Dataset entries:
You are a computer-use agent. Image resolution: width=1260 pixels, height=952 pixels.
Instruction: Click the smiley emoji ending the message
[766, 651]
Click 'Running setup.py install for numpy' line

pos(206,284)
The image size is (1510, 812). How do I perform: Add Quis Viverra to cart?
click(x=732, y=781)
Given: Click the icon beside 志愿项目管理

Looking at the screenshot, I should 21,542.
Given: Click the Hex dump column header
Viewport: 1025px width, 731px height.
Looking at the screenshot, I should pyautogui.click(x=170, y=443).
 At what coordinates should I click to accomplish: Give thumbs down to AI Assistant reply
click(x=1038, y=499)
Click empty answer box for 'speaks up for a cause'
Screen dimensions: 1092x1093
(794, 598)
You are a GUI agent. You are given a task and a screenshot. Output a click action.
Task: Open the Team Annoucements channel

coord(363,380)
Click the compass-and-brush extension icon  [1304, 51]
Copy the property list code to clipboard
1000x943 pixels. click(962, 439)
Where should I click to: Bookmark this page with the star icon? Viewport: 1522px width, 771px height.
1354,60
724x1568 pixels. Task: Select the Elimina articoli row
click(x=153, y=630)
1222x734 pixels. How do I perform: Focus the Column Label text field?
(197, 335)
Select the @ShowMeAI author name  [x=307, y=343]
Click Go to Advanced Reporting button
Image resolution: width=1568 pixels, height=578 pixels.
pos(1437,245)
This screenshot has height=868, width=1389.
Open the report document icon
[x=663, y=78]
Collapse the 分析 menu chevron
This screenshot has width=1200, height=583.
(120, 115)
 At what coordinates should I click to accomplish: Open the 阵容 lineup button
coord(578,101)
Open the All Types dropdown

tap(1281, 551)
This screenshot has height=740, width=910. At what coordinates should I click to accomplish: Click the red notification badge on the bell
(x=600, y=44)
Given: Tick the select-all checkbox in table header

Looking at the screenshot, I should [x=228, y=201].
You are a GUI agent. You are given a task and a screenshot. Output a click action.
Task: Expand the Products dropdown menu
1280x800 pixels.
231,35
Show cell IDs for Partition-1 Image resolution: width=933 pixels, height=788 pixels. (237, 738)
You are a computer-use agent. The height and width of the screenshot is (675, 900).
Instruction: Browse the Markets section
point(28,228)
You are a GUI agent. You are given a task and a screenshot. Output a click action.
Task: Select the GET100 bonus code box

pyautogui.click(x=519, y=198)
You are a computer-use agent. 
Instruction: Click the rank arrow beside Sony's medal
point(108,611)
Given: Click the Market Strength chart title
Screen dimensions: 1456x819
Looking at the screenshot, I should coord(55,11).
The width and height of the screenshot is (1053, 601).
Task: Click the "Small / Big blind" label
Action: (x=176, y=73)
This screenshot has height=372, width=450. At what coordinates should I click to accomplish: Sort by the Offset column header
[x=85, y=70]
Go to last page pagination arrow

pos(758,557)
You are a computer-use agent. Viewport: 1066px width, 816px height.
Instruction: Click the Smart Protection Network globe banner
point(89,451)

Exercise goal:
Copy range, inclusive: the line holding "At what coordinates should I click to accomplish: Open" to the line holding "Given: Click the Market Strength chart title". Reproduce exactly those lines of the records above and no others.

Result of this task:
 At what coordinates should I click to accomplish: Open the 阵容 lineup button
coord(578,101)
Open the All Types dropdown

tap(1281, 551)
This screenshot has height=740, width=910. At what coordinates should I click to accomplish: Click the red notification badge on the bell
(x=600, y=44)
Given: Tick the select-all checkbox in table header

Looking at the screenshot, I should [x=228, y=201].
You are a GUI agent. You are given a task and a screenshot. Output a click action.
Task: Expand the Products dropdown menu
1280x800 pixels.
231,35
Show cell IDs for Partition-1 Image resolution: width=933 pixels, height=788 pixels. (237, 738)
You are a computer-use agent. The height and width of the screenshot is (675, 900).
Instruction: Browse the Markets section
point(28,228)
You are a GUI agent. You are given a task and a screenshot. Output a click action.
Task: Select the GET100 bonus code box

pyautogui.click(x=519, y=198)
You are a computer-use agent. 
Instruction: Click the rank arrow beside Sony's medal
point(108,611)
Given: Click the Market Strength chart title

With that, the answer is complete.